| How to understand different ways to make money by buying and selling stocks
This guide will explain all the possible ways to make money from buying and selling stocks. Over the last few years, there have been developments of several types of instruments that allow people to trade stockmarket-listed securities other than just the traditional way of physically buying the stocks through a stockbroker.
Buying stocks through an online broker
Buying individual shares and building your portfolio is a fun way of becoming your own “fund manager”. Essentially, you live or die by your own decisions. To be a successful stock picker though, you have to do a great deal of research and build a system that will determine the type of stocks that you buy and what part it will play in the overall objective of your portfolio.
Buying and selling stocks through an online stockbroker is much more efficient than a dealing with a traditional stockbroker because of the ease in managing your portfolio by logging into your account.
- The commission rates are lot cheaper than traditional stockbrokers. If you open an online stock trading account, be sure to compare commission charges and look at all the facilities they provide. Some compromise useful research tools and account management facilities for to provide very low commissions, while others get the balance right.
Unit Trusts
These are funds run by money managers. They actively buy and sell stocks on behalf of their clients after grouping the funds generated from their clients. The characteristics of funds differ because some are focussed on investing in high dividend paying stocks, some focussed more on growth and therefore likely to invest in growth stocks, while others might focus entirely on small and mid-cap stocks.
If you invest in funds, make sure you research the performance of fund managers rigorously using independent research information.
Exchange Traded Funds
In the last few years, Exchange Traded Funds or ETF's have been introduced as another means of investing in the stockmarket, making it a good alternative to Unit Trusts managed by fund managers.
An ETF differs from Unit Trusts in important regards. Firstly, an ETF is not a physical stock of a company or any other instrument.
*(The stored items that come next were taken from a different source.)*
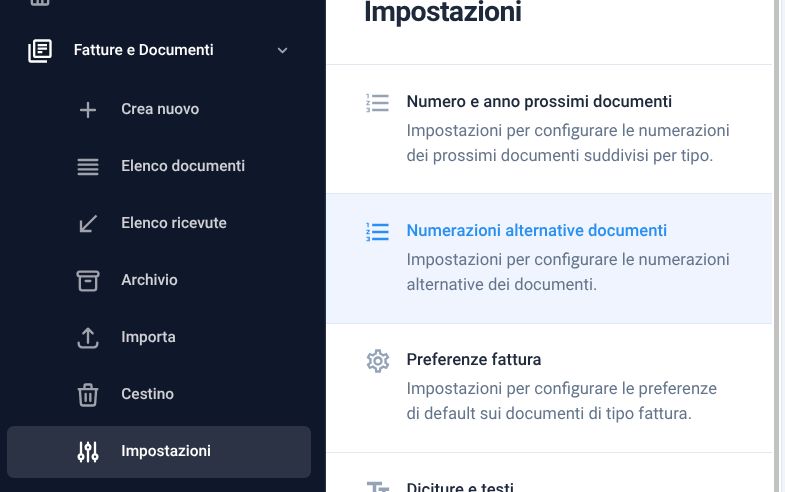Click the gear icon for Preferenze fattura
The image size is (785, 492).
click(x=377, y=361)
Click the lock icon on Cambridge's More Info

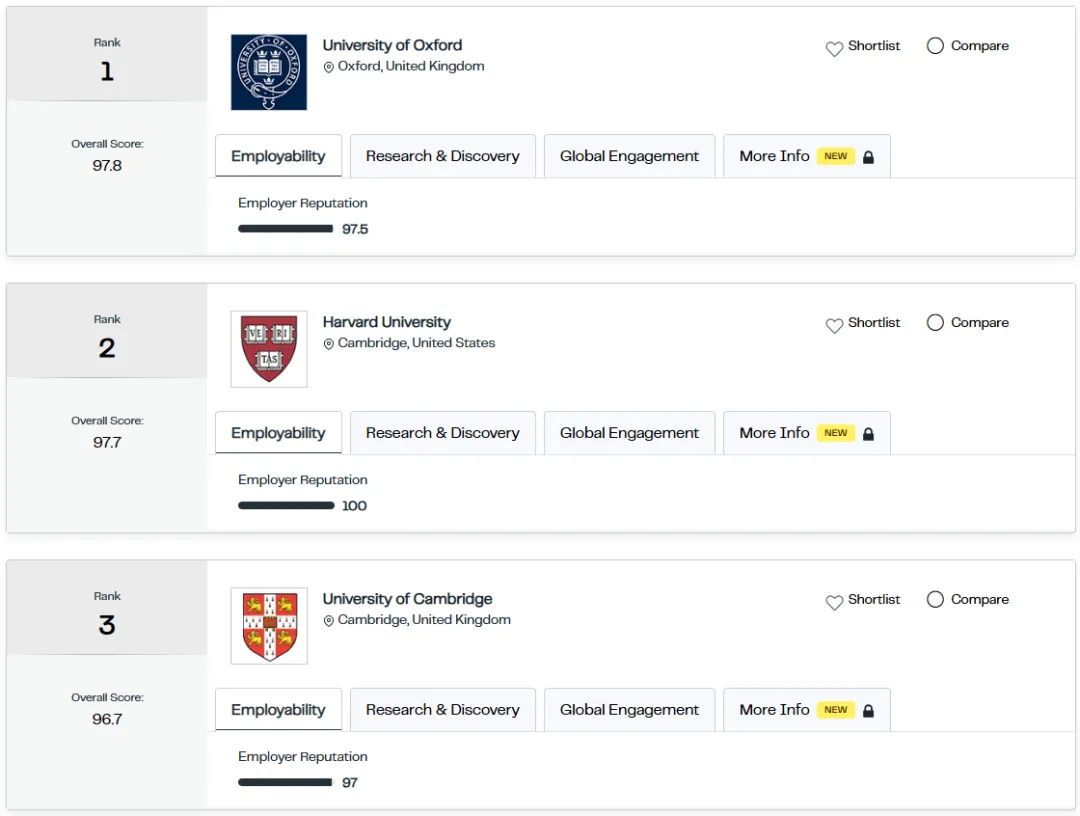tap(868, 711)
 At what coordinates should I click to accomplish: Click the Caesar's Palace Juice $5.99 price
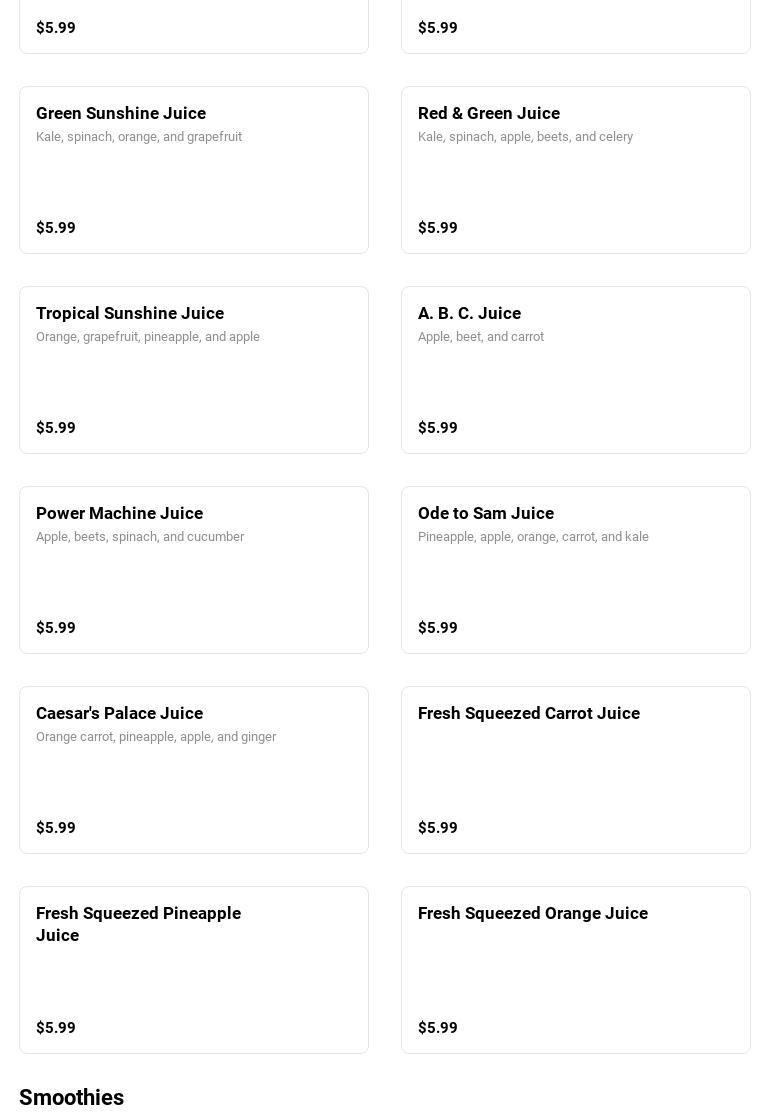click(x=56, y=828)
Although the ETF's mirror actual prices of instrument they were devised to track, they are not physically owned when someone purchases them.
- There is the advantage of trading them in real-time prices, as opposed to closing prices offered for unit trusts.
- Another advantage of trading an ETF is that they are relatively cheap, usually between .025%-.04% of the value of the investment, compared to unit trusts, for which there are significant, if not substantial, annual charges made by a fund manager – usually 2-3% of the value of the fund.
- The commission charges levied by a stockbroker for purchasing and selling ETF's are the same as dealing when buying/selling a stock. Of course, commission charges are very low with many online brokers. Some brokers like Selftrade offer commission free purchases of major ETF's when bought within tax-efficient accounts like an Individual Savings Account (ISA).
- At the moment, the choice of ETF's is still pretty limited given that it has only been a few years since they were first introduced, but the choices are rapidly increasing and already there are products that cover the major indices as well as ETF's that provide emerging market exposure.
Another advantage of making regular investment in an EFT that tracks one of the major indexes over a unit trust is that often the returns from Unit Trusts are not enough to negate the charges levied by the fund manager running the Unit trust.
The following link has more on Exchange Traded Funds
Futures trading – Financial spread betting
Spread betting is an increasing popular form of trading because it of its tax-efficient system – all profits are tax-free. It's very popular with day traders because of the ability to make large sums of money very quickly. It is possible to make big profits in matter of hours by taking advantage of the fluctuations in stockmarket indices and stock prices. With the recent advent of margin trading, which allows account holders to trade by putting up small amounts of money up front (around 10%)
Advantage of financial spread betting:
- Some spread betting firms allow trading with as little as 1 penny per point movement in the instrument traded. This would allow people to learn the concept of spread betting by risking, initially, very small amounts of money and gradually increasing the amount per point as they became more experienced and confident in their ability.
- Stop Loss – The advent of guaranteed stop loss has been a wonderful boon for spread betters because of the ability to predetermine losses, if the trade went badly wrong.